A Justice Department official, in a letter to Inslee, alleges the law violates the Supremacy Clause of the U.S. Constitution because it “purports to directly regulate” the federal government and discriminates against it and its contractors. The letter warns of legal action if a settlement cannot be reached by Friday.

The letter from James Gilligan, the Justice Department’s acting director of the civil division, represents a Trump administration attack on a state law passed last spring to help Hanford workers who fell sick after participating in the federal Energy Department’s massive cleanup of the nuclear site.

The Department of Energy is a self-insured employer and pays out claims. The state Department of Labor & Industries makes the final determination on any cases that are appealed by Hanford workers.

Under the law passed this year, some cancers and other illnesses are assumed to be due to chemical or radiological exposures at Hanford, unless that presumption can be rebutted by clear and convincing evidence.

Spokespersons for Inslee and Attorney General Bob Ferguson said that the state officials have been willing to discuss the state law with Justice Department official. But they are not willing to suspend enforcement.

A spokesperson for the Justice Department declined to comment on Gilligan’s letter.

If there is a federal challenge to the state law, Ferguson, in a statement to The Seattle Times, said he would “look forward to defending it. Hanford workers deserve to be compensated for the health issues caused by their dangerous work.”

His spokesman also noted that the Justice Department did not relay any concerns to the Attorney General’s office before the bill was passed by the Legislature



Other organizations have responded to the Justice Department criticism of the law.

Hanford Challenge, a watchdog group, and the United Association of Plumbers and Steamfitters, Local Union 598, both backed passage of the law.

In a letter sent this week to Inslee, their leaders called the law “an appropriate response to address the documented history of inadequate treatment of the hazards associated with the Hanford cleanup.” The letter was signed by Tom Carpenter, Hanford Challenge’s executive director and Randall Walli, business manager of Local Union 598.

The Hanford site near Richland was born in the secrecy of the World War II Manhattan project to produce plutonium for nuclear weapons, and left behind a complex mix of chemical and radioactive wastes.
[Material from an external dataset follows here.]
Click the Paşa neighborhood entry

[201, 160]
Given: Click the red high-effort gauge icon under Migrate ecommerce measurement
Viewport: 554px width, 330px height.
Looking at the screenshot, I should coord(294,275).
The legislation signed into law in March by Inslee was propelled through the Legislature by the concerns of sick Hanford workers frustrated by denials of their compensation claims from the state Labor & Industries.

“We have had the biggest battle of our life,” said Melinda Rouse on March 22, 2017, in state Senate testimony on behalf of her husband, Lawrence Rouse, who worked for more than 20 years at Hanford and was diagnosed with toxic encephalopathy.

The legislation has drawn opposition from the Washington Self-Insurers Association and the Association of Washington Business, with critics arguing that it was “breathtaking in its scope and inclusivity” and would set a bad precedent, according to a summary of testimony included in a state House of Representatives report.